TEXT SEGMENT:
------------------------------------------------------------

Increased sampling of a biased estimation process

We expect that most auditors understand bias caused by a control deficiency. Audit standards require documentation of each identified control deficiency to support the internal control audit opinion (PCAOB 2007). This documentation identifies the nature of omissions in the estimation process, creating awareness that the process is in fact biased. Auditors also frequently encounter errors created by control deficiencies, so their knowledge structures for such errors are well developed (Zimbelman 1997). Finally, higher order strategic reasoning is not necessary to evaluate bias caused by control deficiencies, as management does not attempt to hide such bias (Wilks and Zimbelman 2004). Because we expect that most auditors understand bias caused by control deficiencies, we expect that most auditors recognize the insufficiency of increased sampling of a biased estimation process.

However, we also expect a significant minority of auditors will consider increased sampling of a biased process to be sufficient. Across several experiments, Soll (1999) examines how people evaluate biased evidence in tasks involving military intelligence, blood tests, and weight-measuring scales. He finds that some people systematically select and rely on biased evidence. In one of the experiments, Soll (1999) prepped his participants by defining the concept of biased evidence and identifying the amount of bias in the experimental task. In this setting, Soll (1999) finds that just over 20 percent of participants still increase testing of a biased evidence source. When queried as to why they did this, participants offer logic that precluded replacing the biased evidence, such as the belief that consistent use of an evidence source holds constant confounding attributes and therefore is a superior strategy regardless of the type of error in the evidence. Soll (1999) concludes that some people have systematic discrepancies between their beliefs about evidence and the normative use of a biased evidence source.

We expect the systematic discrepancies that Soll (1999) observes in the general population also occur in the auditor population, because auditors are not routinely trained on the normative use of a biased evidence source. As such, we expect that a significant minority of auditors systematically increase review of the biased estimation process. Accordingly, we hypothesize:

Hypothesis 1. A significant minority of auditors will judge that increased sampling of a biased estimation process is a sufficient response to the control deficiency that caused the bias.

If auditors combine tests of control and substantive tests, as allowed by standards, then the control deficiency can be discovered after auditors have begun substantive tests (IAASB 2008a, ¶22; AICPA 2006c, ¶33). Although we expect that Hypothesis 1 applies regardless of the presence or absence of test results, we also expect that seeing test results will influence auditor judgment. In the presence of test results, auditors possess two pieces of information when they determine the sufficiency of increased sampling of the biased process to address the control deficiency: (1) substantive test results from the review of management's estimation process, and (2) internal control documentation indicating that a deficiency has biased the estimation process. When the control deficiency is an omission from the estimation process, substantive test results will agree to the recorded accounting estimate, but neither the substantive test results nor the accounting estimate will include the omitted data. Such substantive test results are falsely favorable, and theory supports two competing predictions regarding auditor behavior upon seeing these substantive test results.

------------------------------------------------------------

SUPPLIED DATA:
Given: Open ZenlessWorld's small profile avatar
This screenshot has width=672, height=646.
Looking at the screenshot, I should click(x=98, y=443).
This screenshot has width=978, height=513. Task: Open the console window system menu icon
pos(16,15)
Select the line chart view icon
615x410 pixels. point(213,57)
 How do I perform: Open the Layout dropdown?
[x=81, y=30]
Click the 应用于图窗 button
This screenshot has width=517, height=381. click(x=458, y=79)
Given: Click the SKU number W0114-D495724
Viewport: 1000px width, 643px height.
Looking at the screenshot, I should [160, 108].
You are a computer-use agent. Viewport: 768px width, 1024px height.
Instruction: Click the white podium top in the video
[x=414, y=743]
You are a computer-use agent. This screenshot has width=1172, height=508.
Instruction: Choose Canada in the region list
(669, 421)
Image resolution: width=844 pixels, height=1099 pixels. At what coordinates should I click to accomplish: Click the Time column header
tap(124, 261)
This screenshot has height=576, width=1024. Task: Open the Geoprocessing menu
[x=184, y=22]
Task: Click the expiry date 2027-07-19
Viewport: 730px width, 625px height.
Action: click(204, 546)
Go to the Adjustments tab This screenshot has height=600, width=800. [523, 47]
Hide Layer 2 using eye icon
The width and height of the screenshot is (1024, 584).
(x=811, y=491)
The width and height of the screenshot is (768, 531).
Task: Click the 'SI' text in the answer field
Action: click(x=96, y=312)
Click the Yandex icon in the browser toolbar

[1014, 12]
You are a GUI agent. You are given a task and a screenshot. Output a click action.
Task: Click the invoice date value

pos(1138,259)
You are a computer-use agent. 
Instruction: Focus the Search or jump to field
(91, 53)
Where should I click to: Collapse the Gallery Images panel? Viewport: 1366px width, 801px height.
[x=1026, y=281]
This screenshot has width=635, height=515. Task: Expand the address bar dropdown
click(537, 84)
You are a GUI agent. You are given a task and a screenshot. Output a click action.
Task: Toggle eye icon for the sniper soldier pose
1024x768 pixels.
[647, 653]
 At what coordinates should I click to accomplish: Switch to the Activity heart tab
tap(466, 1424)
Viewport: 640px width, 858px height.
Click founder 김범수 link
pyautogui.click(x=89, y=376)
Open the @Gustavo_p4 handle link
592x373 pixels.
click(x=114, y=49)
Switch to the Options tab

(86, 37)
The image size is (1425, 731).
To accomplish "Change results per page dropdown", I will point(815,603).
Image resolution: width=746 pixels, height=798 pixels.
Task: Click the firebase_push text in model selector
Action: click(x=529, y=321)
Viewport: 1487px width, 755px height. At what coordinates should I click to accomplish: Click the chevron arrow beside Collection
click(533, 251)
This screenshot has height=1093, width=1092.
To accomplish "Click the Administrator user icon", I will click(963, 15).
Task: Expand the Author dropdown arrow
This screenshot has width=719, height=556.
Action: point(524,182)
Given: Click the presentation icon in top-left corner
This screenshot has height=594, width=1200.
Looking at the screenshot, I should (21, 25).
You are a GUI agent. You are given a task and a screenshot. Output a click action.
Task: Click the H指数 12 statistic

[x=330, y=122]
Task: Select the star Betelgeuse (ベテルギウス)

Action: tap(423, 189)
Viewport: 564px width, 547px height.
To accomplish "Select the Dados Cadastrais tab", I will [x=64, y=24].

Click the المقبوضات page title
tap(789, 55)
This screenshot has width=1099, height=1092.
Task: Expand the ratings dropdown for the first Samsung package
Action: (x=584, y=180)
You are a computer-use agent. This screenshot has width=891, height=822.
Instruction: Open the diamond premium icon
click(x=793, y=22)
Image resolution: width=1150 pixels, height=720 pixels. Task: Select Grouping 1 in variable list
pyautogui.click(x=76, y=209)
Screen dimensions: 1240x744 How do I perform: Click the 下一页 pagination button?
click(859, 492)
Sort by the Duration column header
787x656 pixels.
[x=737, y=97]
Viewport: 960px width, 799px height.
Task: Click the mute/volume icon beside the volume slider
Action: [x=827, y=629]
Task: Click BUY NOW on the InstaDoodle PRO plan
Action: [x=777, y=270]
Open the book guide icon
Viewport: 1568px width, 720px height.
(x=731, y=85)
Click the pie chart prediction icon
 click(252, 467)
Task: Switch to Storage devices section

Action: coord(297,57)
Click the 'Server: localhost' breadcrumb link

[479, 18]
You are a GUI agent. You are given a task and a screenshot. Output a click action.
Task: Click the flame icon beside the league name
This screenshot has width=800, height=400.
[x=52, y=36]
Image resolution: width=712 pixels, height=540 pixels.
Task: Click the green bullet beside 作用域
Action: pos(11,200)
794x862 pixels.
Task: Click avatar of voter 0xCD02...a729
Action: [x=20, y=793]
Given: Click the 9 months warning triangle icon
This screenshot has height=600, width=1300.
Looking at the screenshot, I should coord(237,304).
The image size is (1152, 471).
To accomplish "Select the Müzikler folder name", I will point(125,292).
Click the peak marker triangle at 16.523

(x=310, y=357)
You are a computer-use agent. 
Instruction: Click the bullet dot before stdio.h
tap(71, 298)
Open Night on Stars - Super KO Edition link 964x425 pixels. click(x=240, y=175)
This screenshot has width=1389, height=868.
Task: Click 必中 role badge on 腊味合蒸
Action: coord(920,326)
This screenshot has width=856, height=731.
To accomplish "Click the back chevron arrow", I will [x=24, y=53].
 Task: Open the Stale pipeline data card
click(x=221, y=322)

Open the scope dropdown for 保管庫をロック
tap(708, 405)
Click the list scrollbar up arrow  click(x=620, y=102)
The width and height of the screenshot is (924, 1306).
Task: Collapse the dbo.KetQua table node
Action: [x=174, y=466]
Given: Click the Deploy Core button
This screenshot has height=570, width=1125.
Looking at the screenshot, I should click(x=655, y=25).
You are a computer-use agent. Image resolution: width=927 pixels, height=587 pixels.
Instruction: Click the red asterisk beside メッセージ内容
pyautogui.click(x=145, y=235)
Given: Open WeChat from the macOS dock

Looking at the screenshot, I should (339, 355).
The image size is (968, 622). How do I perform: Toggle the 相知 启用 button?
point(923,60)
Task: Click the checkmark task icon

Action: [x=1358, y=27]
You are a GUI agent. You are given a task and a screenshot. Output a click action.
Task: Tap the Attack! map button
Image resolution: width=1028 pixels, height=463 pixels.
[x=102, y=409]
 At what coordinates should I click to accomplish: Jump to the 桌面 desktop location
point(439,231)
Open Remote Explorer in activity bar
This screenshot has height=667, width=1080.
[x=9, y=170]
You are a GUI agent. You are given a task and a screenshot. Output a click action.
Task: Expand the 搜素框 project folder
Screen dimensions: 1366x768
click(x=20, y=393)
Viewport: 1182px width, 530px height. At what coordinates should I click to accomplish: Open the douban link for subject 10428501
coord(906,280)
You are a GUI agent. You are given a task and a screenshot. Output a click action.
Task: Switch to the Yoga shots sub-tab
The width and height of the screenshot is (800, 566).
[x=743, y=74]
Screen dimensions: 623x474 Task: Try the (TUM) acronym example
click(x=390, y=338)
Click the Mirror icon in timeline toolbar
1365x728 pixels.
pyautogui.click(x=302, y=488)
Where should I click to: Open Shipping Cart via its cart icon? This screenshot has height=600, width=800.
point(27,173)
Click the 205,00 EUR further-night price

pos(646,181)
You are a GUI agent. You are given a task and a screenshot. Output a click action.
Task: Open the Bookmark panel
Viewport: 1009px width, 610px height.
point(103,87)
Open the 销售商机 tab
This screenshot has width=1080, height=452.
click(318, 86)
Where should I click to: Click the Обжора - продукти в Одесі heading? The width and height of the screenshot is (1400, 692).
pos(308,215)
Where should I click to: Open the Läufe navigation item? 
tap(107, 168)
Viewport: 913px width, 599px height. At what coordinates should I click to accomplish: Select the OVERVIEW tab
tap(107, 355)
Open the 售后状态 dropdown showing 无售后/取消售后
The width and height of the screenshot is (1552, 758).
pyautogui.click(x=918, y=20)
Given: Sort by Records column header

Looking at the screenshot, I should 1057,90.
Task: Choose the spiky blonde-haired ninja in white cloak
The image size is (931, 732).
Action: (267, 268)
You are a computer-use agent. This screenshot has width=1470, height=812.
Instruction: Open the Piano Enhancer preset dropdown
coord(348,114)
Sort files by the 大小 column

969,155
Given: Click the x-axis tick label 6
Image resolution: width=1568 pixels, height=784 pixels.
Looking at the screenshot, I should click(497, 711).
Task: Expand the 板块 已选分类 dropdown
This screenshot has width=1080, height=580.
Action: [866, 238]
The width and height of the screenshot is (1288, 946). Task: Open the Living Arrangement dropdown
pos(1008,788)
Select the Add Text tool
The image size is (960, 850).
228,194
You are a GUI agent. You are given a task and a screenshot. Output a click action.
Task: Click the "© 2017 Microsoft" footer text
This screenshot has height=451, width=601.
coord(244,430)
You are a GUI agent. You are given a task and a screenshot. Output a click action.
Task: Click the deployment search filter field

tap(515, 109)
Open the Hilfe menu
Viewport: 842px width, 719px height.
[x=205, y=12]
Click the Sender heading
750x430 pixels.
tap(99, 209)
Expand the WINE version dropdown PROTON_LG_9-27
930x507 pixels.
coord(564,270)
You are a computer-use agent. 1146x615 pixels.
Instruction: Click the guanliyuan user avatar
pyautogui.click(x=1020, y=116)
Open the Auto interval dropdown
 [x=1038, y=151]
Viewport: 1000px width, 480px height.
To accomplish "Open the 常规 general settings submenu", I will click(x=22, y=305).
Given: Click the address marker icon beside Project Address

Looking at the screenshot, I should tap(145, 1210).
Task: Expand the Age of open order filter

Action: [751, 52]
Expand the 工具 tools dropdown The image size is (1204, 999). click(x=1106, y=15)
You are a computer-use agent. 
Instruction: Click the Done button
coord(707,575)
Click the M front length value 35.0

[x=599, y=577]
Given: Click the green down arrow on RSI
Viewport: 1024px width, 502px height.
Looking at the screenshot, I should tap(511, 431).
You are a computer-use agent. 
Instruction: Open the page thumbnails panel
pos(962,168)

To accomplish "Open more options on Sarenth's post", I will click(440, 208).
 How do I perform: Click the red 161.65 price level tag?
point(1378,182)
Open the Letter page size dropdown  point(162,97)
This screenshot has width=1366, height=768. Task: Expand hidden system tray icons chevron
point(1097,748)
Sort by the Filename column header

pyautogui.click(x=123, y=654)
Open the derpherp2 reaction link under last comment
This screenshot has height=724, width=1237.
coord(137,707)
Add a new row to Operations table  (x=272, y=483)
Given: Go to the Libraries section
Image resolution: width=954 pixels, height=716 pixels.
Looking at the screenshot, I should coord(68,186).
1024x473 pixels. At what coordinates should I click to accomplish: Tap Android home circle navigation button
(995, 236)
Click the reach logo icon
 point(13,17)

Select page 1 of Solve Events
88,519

------------------------------------------------------------

WORK TO COMPLETE: Transcribe the passage on sampling a biased estimation process, starting at "Hypothesis 1. A" and ending at "caused the bias.".

WRITTEN RESPONSE:
Hypothesis 1. A significant minority of auditors will judge that increased sampling of a biased estimation process is a sufficient response to the control deficiency that caused the bias.